Breadspotting

Original Historical Fiction

Breadspotting, Act 1, Scene 1

Historical fiction, set in the East End of London in 1856, in which a gang of delivery drivers for a family owned bakery take on a big firm moving into the area with bad bread and strong-arm tactics.


The aroma of fresh bread fought an uneven battle with the reek of old garbage and the brimstone of coal smoke. The ovens rolled out their savory scent in massive waves from midnight til dawn, compensating in quantity for lack of strength. The garbage had entrenched for weeks, though, and the soot and sulfurous haze were ever present in the London of the Industrial Revolution, the great metropolis still dependent on localized fossil fuel sources.

And muscle power. A slow clopping of draft horse hooves, shoes ringing dully against the cobbles, beat a slow march for the jingle and creak of harness, the groaning of wooden axles, and the grinding of iron-shod wagon wheels on stone. Sounds went strangely muffled in the predawn fog, yellowish in some areas, the Particular that makes the eyes smart and catches in the throat. A cress girl, maybe fourteen, a little old for the trade, paused on her way to the central produce market to buy watercress for her basket, empty now and swinging lightly in hands that would find it twice as heavy in the same state by end of day. She leaned against the bakery's front wall, old stone etched by decades of London's foul air and fouler rain, and coughed, a deep, racking spasm that shook her for a long, tortuous moment. Then the storm passed, and she breathed cautiously, fearing to set off another wave, reading the sign over the door in her mind to pass the time, O'Shaughnessy's Baps and Rolls. Quiet remaining, she dabbed at her lips with a soiled handkerchief, frowned at the addition to the rust-colored stains, and took up her basket and her way once more.
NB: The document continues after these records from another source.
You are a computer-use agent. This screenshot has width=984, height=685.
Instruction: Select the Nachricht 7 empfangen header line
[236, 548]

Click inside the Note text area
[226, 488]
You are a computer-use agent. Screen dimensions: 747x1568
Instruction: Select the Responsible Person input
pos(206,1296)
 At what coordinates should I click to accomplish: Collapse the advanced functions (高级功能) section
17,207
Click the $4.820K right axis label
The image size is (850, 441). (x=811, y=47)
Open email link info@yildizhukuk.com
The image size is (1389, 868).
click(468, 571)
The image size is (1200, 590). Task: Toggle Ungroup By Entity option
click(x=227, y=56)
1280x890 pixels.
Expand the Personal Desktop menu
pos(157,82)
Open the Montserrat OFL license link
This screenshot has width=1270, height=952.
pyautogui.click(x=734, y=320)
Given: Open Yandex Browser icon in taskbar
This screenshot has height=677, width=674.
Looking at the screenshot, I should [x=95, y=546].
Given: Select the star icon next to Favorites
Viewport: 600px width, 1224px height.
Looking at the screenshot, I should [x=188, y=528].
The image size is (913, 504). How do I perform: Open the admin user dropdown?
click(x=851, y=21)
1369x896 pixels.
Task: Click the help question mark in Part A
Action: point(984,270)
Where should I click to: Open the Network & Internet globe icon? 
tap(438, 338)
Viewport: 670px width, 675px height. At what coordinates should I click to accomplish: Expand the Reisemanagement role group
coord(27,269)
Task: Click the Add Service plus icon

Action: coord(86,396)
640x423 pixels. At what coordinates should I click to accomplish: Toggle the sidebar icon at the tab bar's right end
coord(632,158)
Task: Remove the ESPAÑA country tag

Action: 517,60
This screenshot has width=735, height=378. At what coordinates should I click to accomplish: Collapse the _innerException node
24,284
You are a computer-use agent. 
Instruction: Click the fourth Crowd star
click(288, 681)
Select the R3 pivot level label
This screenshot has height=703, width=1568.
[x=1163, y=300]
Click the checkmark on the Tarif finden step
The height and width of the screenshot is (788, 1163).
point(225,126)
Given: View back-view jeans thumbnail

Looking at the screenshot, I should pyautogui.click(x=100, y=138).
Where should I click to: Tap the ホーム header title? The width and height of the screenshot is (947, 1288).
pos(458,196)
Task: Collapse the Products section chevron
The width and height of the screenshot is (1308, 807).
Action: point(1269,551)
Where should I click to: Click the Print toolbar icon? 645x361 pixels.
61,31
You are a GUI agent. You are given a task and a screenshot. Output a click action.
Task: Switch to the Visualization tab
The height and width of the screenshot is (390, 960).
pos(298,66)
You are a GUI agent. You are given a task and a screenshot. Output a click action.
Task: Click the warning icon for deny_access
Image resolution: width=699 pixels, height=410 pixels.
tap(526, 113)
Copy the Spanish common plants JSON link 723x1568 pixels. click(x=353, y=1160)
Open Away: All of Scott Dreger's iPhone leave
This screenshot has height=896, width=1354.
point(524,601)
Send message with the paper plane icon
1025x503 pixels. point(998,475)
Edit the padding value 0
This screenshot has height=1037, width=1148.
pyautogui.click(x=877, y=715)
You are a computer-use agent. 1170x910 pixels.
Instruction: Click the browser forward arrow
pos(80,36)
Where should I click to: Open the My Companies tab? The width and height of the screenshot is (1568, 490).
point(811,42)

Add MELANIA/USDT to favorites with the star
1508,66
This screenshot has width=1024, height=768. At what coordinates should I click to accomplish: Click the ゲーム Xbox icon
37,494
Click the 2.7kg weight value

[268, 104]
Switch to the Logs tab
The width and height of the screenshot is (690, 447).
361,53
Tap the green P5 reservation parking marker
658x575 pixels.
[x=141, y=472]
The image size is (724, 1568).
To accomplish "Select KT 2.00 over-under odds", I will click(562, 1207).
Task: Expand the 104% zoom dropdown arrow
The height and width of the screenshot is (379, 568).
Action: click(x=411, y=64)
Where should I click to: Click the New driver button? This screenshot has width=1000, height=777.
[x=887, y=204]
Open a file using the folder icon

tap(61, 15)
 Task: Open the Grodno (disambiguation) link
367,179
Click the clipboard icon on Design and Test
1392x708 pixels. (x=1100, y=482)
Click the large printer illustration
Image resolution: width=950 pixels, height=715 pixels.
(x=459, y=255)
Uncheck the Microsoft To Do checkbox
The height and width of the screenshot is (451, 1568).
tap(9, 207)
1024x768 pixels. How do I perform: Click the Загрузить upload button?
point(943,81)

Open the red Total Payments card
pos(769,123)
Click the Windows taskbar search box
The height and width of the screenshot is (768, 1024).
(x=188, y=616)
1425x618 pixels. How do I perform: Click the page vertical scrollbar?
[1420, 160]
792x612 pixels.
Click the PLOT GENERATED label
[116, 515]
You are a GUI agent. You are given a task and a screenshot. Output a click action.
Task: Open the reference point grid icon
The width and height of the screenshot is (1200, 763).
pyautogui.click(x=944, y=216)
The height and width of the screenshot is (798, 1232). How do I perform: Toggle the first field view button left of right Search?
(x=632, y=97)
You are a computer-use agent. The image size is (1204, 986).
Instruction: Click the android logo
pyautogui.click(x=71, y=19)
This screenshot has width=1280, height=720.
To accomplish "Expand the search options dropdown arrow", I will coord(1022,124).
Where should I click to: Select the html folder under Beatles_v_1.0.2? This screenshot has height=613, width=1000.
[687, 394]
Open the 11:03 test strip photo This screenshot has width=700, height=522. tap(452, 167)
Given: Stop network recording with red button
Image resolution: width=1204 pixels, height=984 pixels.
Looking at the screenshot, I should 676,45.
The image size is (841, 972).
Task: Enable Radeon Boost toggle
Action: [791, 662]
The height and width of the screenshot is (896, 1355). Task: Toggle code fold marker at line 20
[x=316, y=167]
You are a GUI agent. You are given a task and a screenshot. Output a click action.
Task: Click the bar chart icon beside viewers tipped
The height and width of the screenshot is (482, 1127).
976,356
Kept mostly out by the stable's stone walls and heavy doors, sagging slightly at the hinges, the last wisps of the sulfurous smog and the chill were fended off by a steady push of heat from a cast iron stove, a blocky old beast that glowered sullenly in its corner, the stone around it swept carefully bare of straw and debris. A handful of people worked among the stalls and in the open space by the doors, three harnessing draft horses, one standing back and supervising with a gruff demeanor and the occasional throat-clearing and a pointing finger, and the last doing the sweeping up and general scut. The fourth, an older man, beard gone mostly to iron grey, hair just mostly gone, took his unlit pipe out of his mouth and pointed it at a fourth stall, the door still closed, horse still in residence. This was an anomaly, and he did not like anomalies.

Then the postern door flew open with a bang and a child, maybe ten, hard to tell under the grime and rags of living on the street, tumbled in, frantic, and hit the straw and dirt floor gasping for breath, flailing and scrambling to get back up.

"Keith?" The woman harnessing the middle horse took a quick step toward him. Hair shorter than the men's, dressed the same, her voice a rough contralto. "What - ?"

"Dapper!" Keith forced out through gritted teeth, wheezed frantically for breath, lunged to his feet, staggered, one knee scraped and starting to bleed. "Stickers!" He hauled mightily at the air, trying to get enough into his lungs. "Beatin' Dapper!"

The woman who'd spoken was out the postern and up the street like a terrier after a rat, the stable boy hot on her heels, carrying a manure rake like a polearm. The rest followed, having paused only briefly to seize their own implements of destruction.

One shouted down the alley between stable and bakery, "Come quick, Stickers're beatin Dapper!"

A hue and cry went up, and the folk that had been tending the wagons and putting the first products aboard for delivery came boiling out like ants from a hill, but with more direction, purpose, and bloodlust. Each carried a utility knife in one hand, a big hooked blade on a wooden handle, tool of the trade, and whatever had been ready to hand in the other, Aprons flapping like tabards, the ragtag militia charged into battle like folk such as they had done since time immemorial.

Left behind, the stable master shook his head, tucked his pipe away in a pocket, and set to getting the harnessing finished and the horses back into their stalls.